---------- DOCUMENT PASSAGE ----------

Insurers Facing Federal Lawsuits

For Refuting Business Interruption Claims

The country is witnessing the most challenging times due to the COVID-19 pandemic. The economy is at a screeching halt, and people are struggling to make ends meet. Thousands of businesses are under closure, and they have now pinned their hopes of reopening on proceeds from their insurance.

Business interruption claims are insurance coverage that protects businesses against loss of income and other losses caused by any incident that interrupts routine business operations. However, many insurers are denying COVID-19 related business interruption claims.

Federal Class Action Lawsuits against Insurers

Many businesses launched complaints against insurance companies denying their business interruption policy claims. Most of the plaintiffs had made claims because they are facing economic crises or business closure due to the COVID-19.

Responding to the complaints, the law firms DiCello Levitt Gutzler, Burns Bowen Bair, The Lanier Law Firm, and Daniels & Tredennick, issued a joint release and named six insurance companies as defendants.

The Defendants

  • Aspen American Insurance
  • Society Insurance
  • Lloyd’s of London
  • Auto-Owners Insurance
  • Topa Insurance Company
  • Oregon Mutual Insurance

Plaintiffs for the Lawsuit

  • a nightclub in San Diego, CA
  • a Minnesota-based chain of bars/restaurants
  • a Madison, Wisconsin-based bakery
  • a bridal retailer located in Cleveland, OH
  • a Portland restaurant
  • a St. Paul, Minnesota-based dental practice

The three law firms that have issued the release are representing each of the plaintiffs mentioned above. In the lawsuits, the businesses claimed that they purchased the special property insurance as a protection against unforeseen, out of their control interruptions or disruptions.

The insurance policy includes income coverage. The law firms said that the insurance coverage plans of the plaintiffs either included or did not explicitly exclude income loss caused by viral infections, such as the COVID-19.

However, the insurance companies refused to comply with their contractual responsibilities for the financial/income loss the plaintiffs suffered due to the ongoing pandemic. They also refused claims for the losses caused by executive orders from the civil authorities. Insurers denied upholding any efforts to help these businesses sustain and continue their operations.

---------- DATA PROVIDED ----------

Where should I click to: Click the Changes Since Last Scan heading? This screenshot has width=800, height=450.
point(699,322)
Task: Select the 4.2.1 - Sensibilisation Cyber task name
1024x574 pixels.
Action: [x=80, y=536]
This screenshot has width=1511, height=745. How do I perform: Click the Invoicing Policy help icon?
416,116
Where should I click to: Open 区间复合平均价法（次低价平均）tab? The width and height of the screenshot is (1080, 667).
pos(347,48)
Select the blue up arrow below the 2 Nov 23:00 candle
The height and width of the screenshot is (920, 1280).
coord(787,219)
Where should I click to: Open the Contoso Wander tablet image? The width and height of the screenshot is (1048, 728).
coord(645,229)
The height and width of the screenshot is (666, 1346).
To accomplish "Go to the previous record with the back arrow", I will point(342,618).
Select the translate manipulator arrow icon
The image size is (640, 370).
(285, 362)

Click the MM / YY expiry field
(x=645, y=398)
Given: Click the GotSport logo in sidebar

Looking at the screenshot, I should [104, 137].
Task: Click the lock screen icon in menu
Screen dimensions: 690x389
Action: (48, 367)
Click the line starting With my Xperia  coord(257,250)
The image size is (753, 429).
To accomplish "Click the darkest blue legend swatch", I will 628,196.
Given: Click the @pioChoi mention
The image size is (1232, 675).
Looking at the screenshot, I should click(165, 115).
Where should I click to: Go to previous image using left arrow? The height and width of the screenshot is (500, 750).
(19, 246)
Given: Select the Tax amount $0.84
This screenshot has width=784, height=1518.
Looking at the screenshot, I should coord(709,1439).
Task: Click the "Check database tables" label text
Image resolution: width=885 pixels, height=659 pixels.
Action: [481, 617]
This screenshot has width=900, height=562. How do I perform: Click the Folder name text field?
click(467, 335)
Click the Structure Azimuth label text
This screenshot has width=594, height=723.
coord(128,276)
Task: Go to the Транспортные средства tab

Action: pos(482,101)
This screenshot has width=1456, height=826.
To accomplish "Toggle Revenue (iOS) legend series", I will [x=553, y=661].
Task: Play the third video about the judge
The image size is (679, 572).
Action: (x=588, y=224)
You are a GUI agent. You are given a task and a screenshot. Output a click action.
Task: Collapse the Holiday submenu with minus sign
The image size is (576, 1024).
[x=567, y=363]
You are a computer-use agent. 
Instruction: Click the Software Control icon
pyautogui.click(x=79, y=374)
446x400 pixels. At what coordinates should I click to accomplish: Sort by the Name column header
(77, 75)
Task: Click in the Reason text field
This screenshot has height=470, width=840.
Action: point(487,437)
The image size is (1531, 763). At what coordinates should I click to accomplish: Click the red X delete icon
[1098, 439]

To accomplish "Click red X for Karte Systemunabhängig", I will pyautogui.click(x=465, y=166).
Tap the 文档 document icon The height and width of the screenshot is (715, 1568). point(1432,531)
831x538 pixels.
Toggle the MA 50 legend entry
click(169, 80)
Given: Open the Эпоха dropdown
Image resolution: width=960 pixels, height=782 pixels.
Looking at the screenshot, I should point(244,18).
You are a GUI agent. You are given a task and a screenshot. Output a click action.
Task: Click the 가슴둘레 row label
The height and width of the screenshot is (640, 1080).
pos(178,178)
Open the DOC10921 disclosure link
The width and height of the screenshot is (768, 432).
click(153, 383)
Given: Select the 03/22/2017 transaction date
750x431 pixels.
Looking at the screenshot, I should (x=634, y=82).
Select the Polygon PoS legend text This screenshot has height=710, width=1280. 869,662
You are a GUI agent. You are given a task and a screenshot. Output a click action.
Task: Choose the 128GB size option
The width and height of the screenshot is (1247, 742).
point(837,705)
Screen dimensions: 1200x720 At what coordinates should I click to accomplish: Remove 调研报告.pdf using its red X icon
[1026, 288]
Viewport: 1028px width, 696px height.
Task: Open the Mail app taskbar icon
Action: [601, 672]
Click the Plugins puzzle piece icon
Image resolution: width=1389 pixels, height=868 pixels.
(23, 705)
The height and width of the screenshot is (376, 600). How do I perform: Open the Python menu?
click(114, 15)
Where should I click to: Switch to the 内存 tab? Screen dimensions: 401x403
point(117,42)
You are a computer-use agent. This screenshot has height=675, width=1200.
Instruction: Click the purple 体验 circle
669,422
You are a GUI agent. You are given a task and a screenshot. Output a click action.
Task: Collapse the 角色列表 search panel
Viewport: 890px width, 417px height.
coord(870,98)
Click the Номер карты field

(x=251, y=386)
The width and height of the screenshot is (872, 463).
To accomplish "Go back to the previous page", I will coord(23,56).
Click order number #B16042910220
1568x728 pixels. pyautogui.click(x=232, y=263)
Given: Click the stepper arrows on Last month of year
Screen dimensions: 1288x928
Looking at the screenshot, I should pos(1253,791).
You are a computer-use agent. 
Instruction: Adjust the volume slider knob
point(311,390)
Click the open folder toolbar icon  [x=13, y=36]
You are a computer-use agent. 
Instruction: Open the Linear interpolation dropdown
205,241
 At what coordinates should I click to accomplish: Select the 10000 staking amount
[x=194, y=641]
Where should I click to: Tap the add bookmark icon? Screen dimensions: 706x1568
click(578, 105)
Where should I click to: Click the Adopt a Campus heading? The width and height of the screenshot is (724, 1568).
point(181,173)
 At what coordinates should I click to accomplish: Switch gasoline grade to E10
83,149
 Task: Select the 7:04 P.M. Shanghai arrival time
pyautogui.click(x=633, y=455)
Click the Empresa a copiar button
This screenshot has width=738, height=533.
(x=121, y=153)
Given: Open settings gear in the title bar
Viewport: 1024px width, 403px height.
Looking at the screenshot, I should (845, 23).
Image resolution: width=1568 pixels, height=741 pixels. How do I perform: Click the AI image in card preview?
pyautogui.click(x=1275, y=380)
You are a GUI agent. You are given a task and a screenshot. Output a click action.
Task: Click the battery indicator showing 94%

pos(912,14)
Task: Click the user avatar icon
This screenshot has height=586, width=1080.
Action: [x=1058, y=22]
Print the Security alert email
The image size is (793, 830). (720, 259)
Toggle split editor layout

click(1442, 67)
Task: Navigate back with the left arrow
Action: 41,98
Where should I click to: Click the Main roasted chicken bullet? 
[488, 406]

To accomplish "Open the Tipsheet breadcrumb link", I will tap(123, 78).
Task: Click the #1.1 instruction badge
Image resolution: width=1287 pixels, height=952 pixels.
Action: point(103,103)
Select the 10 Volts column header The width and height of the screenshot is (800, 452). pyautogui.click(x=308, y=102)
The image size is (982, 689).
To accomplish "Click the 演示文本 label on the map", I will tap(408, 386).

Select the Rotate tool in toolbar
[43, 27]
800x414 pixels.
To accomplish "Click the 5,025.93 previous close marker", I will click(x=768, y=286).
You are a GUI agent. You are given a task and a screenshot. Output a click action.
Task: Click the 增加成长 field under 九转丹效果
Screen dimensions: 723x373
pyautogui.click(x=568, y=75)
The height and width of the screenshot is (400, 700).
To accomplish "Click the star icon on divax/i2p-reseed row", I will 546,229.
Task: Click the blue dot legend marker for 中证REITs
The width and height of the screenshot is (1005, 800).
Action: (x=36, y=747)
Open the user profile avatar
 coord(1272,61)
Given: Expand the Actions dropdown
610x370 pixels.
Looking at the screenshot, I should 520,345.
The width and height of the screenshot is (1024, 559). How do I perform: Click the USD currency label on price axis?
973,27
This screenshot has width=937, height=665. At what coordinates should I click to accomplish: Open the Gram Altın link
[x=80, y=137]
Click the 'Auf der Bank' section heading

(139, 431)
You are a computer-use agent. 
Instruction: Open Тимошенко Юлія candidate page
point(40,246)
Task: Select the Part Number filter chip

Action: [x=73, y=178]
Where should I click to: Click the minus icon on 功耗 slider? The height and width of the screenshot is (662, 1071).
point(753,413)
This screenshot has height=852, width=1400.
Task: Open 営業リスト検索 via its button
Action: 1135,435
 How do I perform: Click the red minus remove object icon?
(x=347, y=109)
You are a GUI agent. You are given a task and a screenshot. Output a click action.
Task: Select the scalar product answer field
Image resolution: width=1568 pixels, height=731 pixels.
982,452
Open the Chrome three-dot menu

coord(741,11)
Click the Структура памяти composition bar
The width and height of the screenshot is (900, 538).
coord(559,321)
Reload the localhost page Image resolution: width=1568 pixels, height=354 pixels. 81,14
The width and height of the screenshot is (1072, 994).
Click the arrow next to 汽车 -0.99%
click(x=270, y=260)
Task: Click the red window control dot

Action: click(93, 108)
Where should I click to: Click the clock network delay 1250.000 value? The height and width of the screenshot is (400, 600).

----------

ASSIGNMENT 1. From the article about business interruption lawsuits, list every insurance company named as a defendant.
ASSIGNMENT 2. Write the next part of the article about business interruption lawsuits, starting after its final sentence.

RESPONSE BOX 1. Aspen American Insurance, Society Insurance, Lloyd’s of London, Auto-Owners Insurance, Topa Insurance Company, Oregon Mutual Insurance

RESPONSE BOX 2.
Need to Honor Insurance Agreements

Business interruption insurance coverage is an additional expense for small business owners juggling to provide for their households and employees. However, they purchase such expensive insurance policies to survive through tough times and cope with income loss due to interruption in their business.

Adam Levitt, one of the plaintiff co-counsel, said, denying business interruption claims in these challenging times is “unethical and abhorrent” on the insurer’s part. Note that most property insurance policies cover all-risk property damage.

Mark Lanier, plaintiff co-counsel, said that the insurance companies must honor their agreements. Economy, especially small businesses, will need a long time to recover and restart. The claim-denial games of the insurance companies are not only a threat for small business owners but the US economy in entirety.

The law firms representing the plaintiffs said that they would do everything in their capacity to ensure the “businesses are made whole.”

On April 14, 2020, the California Department of Insurance (CDI) also issued a press release in response to the complaints against insurance companies, brokers, agents, and other Department licensees denying business interruption claims. The notice ordered authorities to conduct a fair investigation of all claims and comply with their legal obligations.